Serves 8
Ingredients:-
- 1 lb (450 g) minced beef
- 1 lb (450 g) minced pork
- 2 medium onions, very finely chopped
- 2 cloves garlic, peeled
- 3 heaped tablespoons chopped fresh parsley
- 1 level dessertspoon chopped fresh thyme
- 1 large egg
- 3 oz (75 g) white bread, sliced and crusts removed, cut into 1 inch (2.5 cm) cubes
- 3 tablespoons milk
- 1½ rounded teaspoons mustard powder
- 2 tablespoons Worcestershire sauce
- 4 fl oz (110 ml) dry white wine
- about 8 slices (6 oz/175 g) traditional smoked streaky bacon
- salt and freshly milled black pepper
Method:-
- Pre-heat the oven to gas mark 2, 300°F (150°C).
- Place the bread in a little bowl, spoon the milk over, then mix it with your hands or a fork until the bread has broken down to fine crumbs.
- Mix everything thoroughly in a large bowl.
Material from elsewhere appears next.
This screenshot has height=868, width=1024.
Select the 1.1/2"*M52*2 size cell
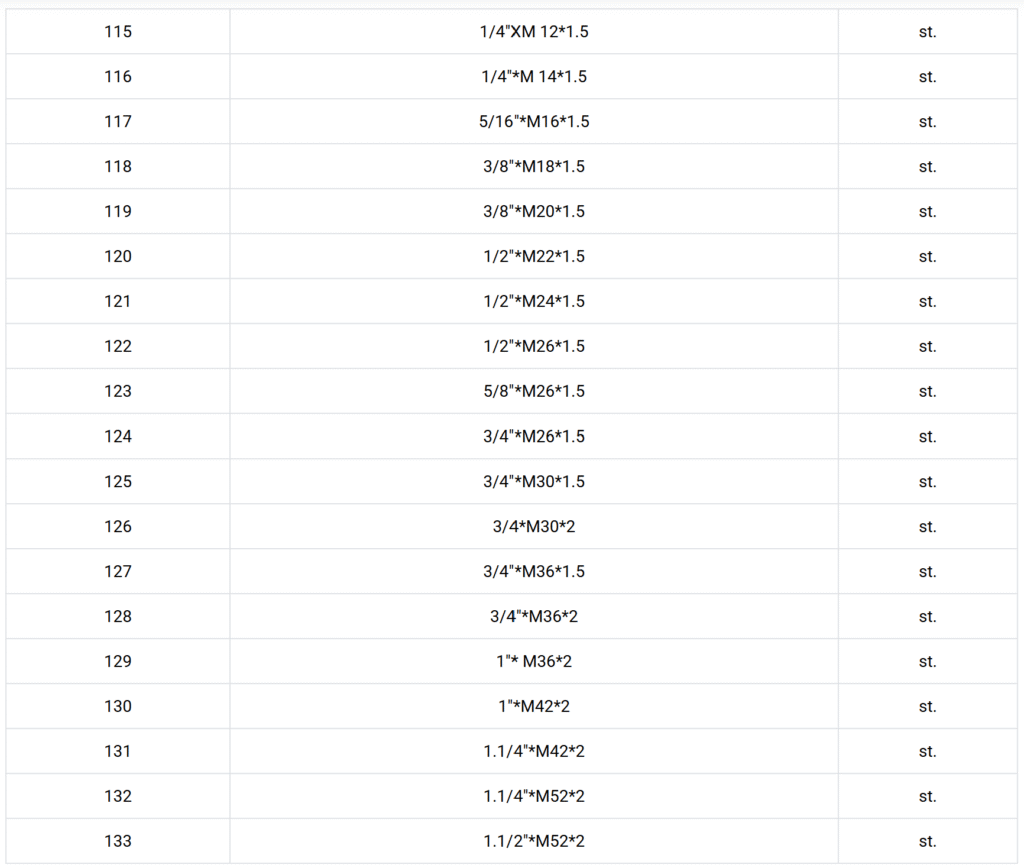533,842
- When the mixture is ready, pack it into the loaf tin.
- Now place a piece of foil over the top and twist or pleat the corners.
- Stand the tin in a shallow baking tin, pour about 1½ inches (4 cm) boiling water into the tin straight from the kettle and place the whole thing on the middle shelf of the oven.
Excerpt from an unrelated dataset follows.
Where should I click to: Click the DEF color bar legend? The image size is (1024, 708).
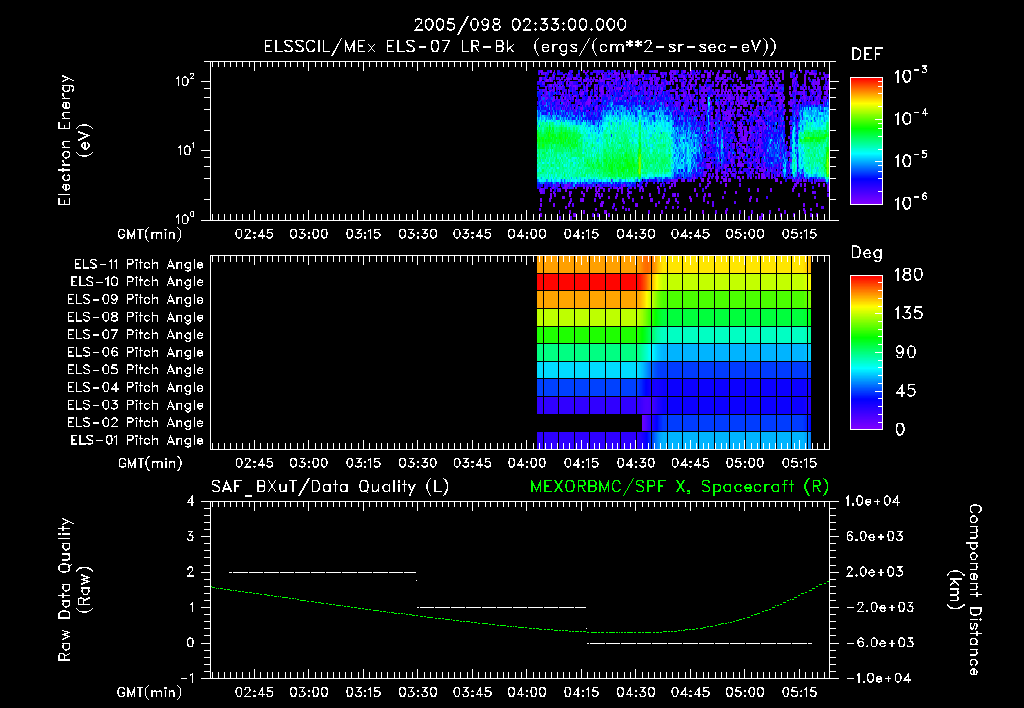[867, 141]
- Let it cook slowly for 2 hours.
- After that remove the foil and dig a skewer into the meatloaf; press it down to make sure that the juices are running clear.
- Now, if it's cooked, remove it from the oven then let it cool for about 30 minutes
- If you're serving it cold, replace the foil and place something heavy on top to weight it down. Leave it weighted like this until it's completely cold.